Things are Not What They Seem in Pompano Beach

March 17th, 2012

If there’s one thing that a personal injury attorney knows better than probably anyone else on the planet, it’s that things are often not what they seem. Years of law school study combined with years of observing the way people behave gives attorneys a superior advantage in sizing up a situation or person and determining whether there’s more to any given situation the meets the eye. If you believe you have a personal injury claim, then a well-schooled and experienced personal injury attorney is essential. You may be surprised by the things you could miss otherwise.

One area where a personal injury attorney’s critical skills are needed is with regard to medical malpractice cases. It is all too easy for medical professionals and medical institutions to gloss over what is, in reality, a big mistake. The patient and the patient’s family are at an automatic disadvantage due to lack of medical knowledge, which places an even greater onus of responsibility on medical professionals to be honest and ethical with their patients. In addition, hospital lawyers operate in anticipation of keeping things mum in the event that a patient has such a suspicion, and patients will often find themselves locked out of any information with regard to their own treatment (though a personal injury attorney in Pompano Beach can gain such access through legal avenues).

If you suspect that a doctor has misdiagnosed, mis-prescribed, or mistreated you or a loved one in any way, follow your instincts and pass your suspicions by a personal injury attorney for his or her opinion. A consultation is free, and a personal injury attorney in Pompano Beach has the critical skills to rather easily determine, in most cases at first glance, whether the case merits further investigation or not. And if a personal injury attorney is of the opinion that you probably do not have a case, he or she will not have their feelings hurt if you choose to seek the opinion of another personal injury attorney in Pompano Beach.

Personal Injury Attorney Pompano Beach – Lawlor, Winston, White & Murphey are seasoned personal injury attorneys in Pompano Beach with a winning record of guiding personal injury victims through every detail of a case and ensuring fair and reasonable treatment by all responsible parties.
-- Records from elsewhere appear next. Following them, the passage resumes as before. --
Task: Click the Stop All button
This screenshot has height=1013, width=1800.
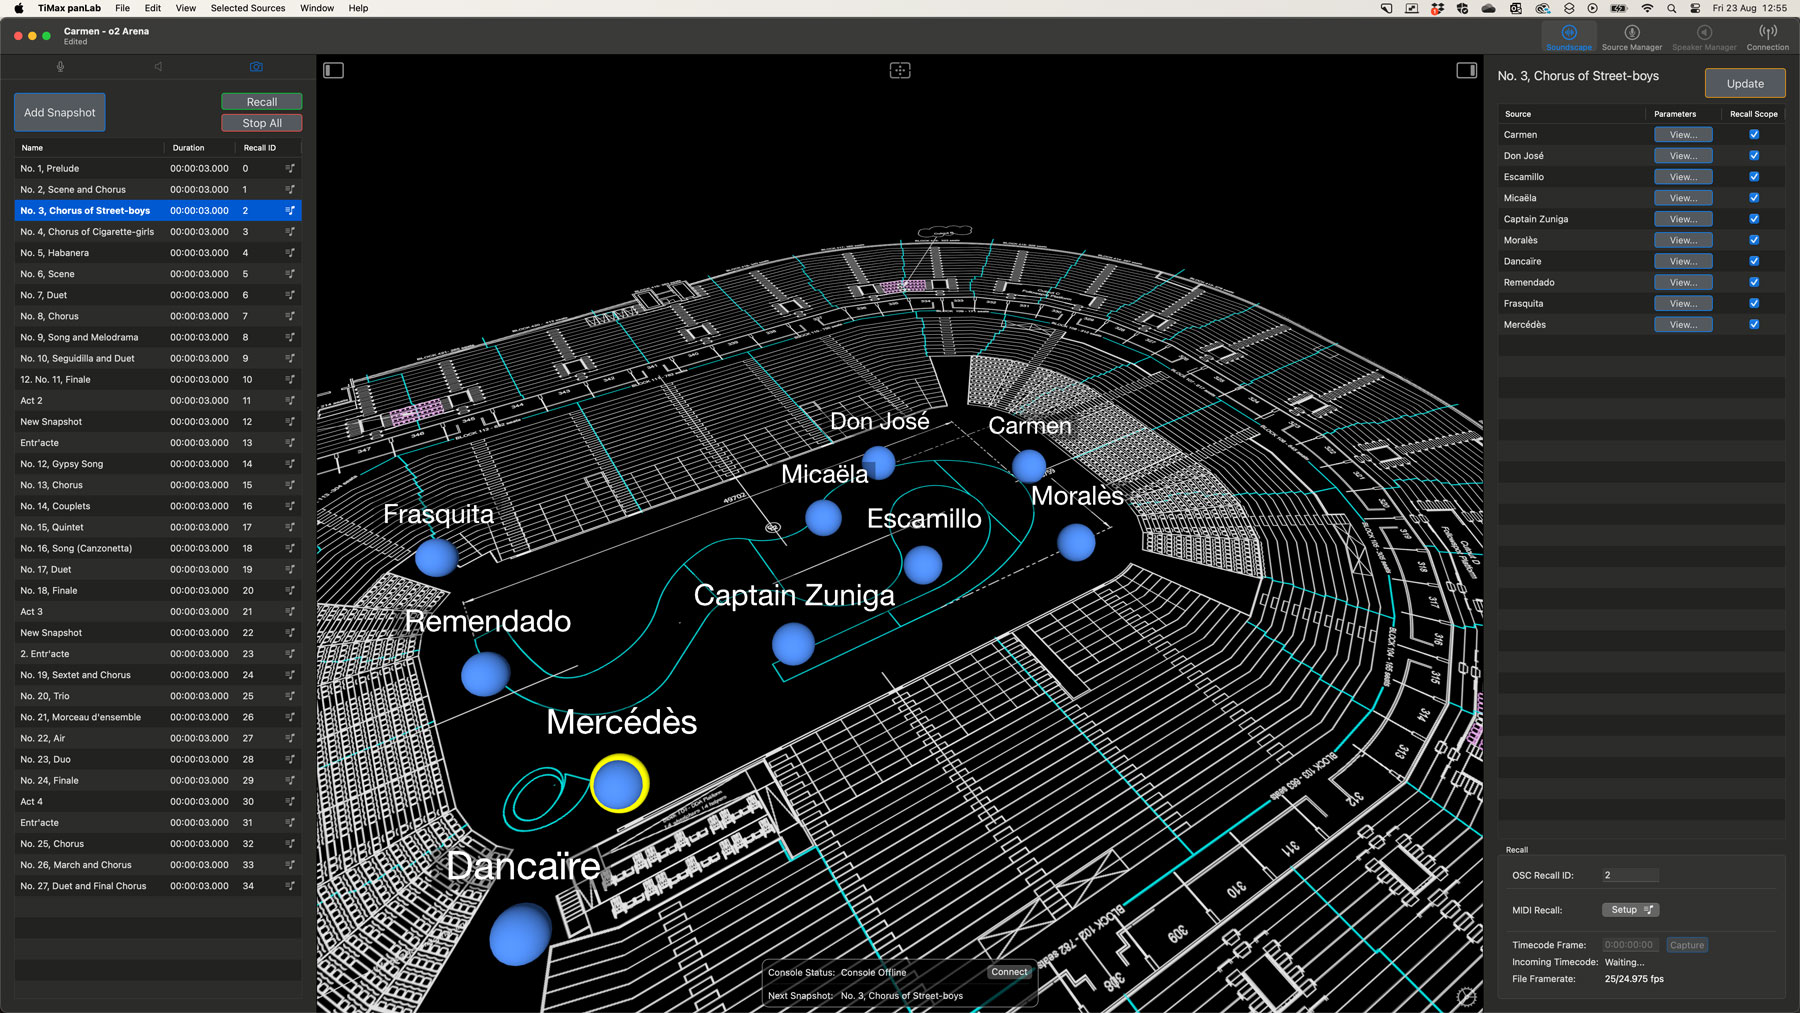Action: coord(261,123)
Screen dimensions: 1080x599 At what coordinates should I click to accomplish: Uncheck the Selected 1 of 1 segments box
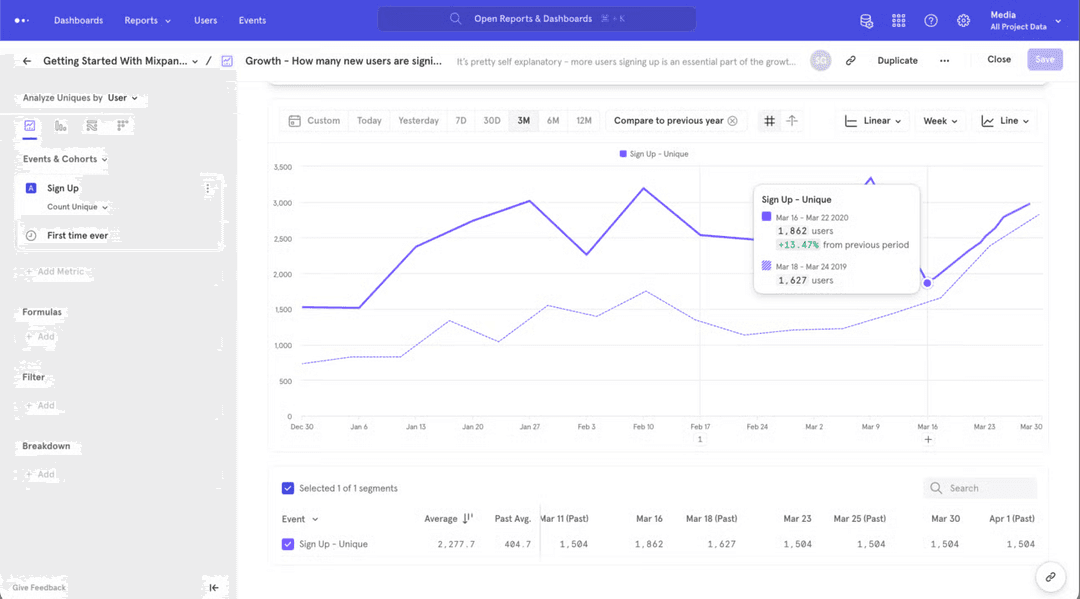click(285, 488)
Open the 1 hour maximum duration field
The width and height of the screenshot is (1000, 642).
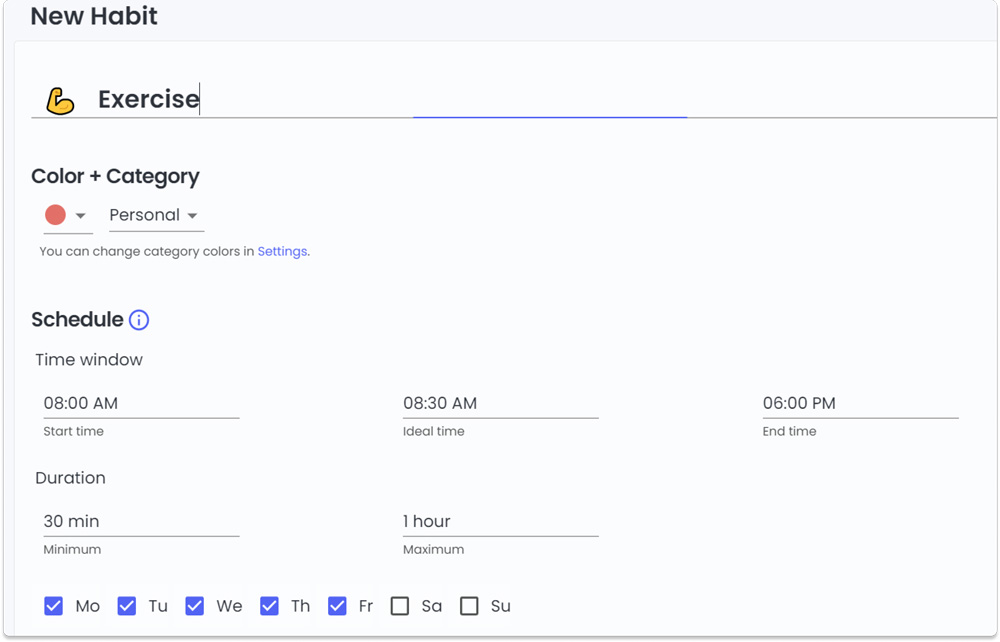(x=500, y=522)
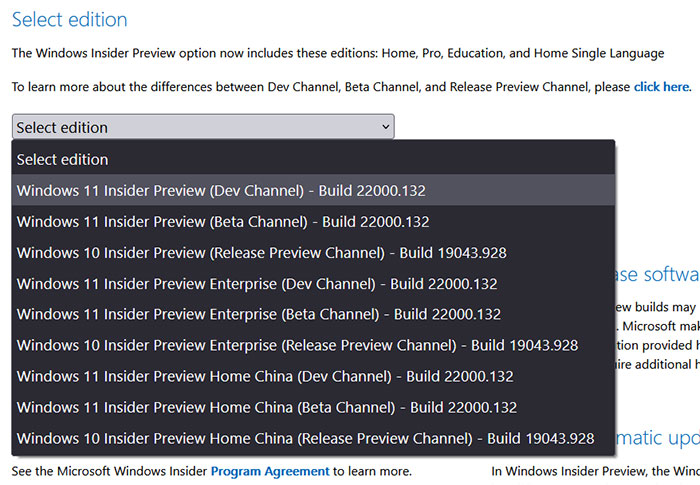Click the partially visible 'matic upd' heading
Screen dimensions: 700x485
point(658,438)
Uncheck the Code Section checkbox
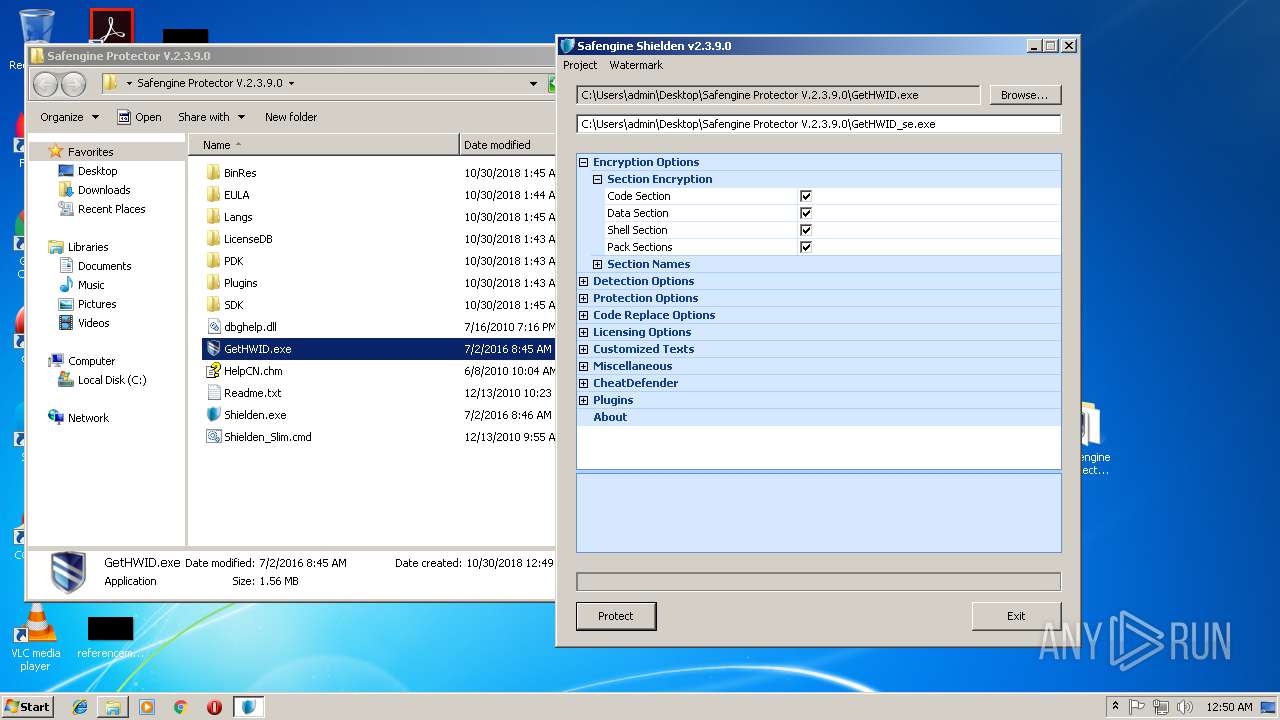 click(x=806, y=196)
The Lawlor, Winston, White & Murphey team has tried more than 100 jury trials and obtained verdicts, judgments and settlements in excess of $100 million for their clients. Please visit our website at http://www.lawlorwinston.com/ or call our offices at 954.525.2345 to schedule a free consultation to discuss your case. If you’re concerned that you can’t afford the services of a personal injury attorney in Pompano Beach, rest assured that we work on a contingency basis—you don’t pay us until you receive compensation.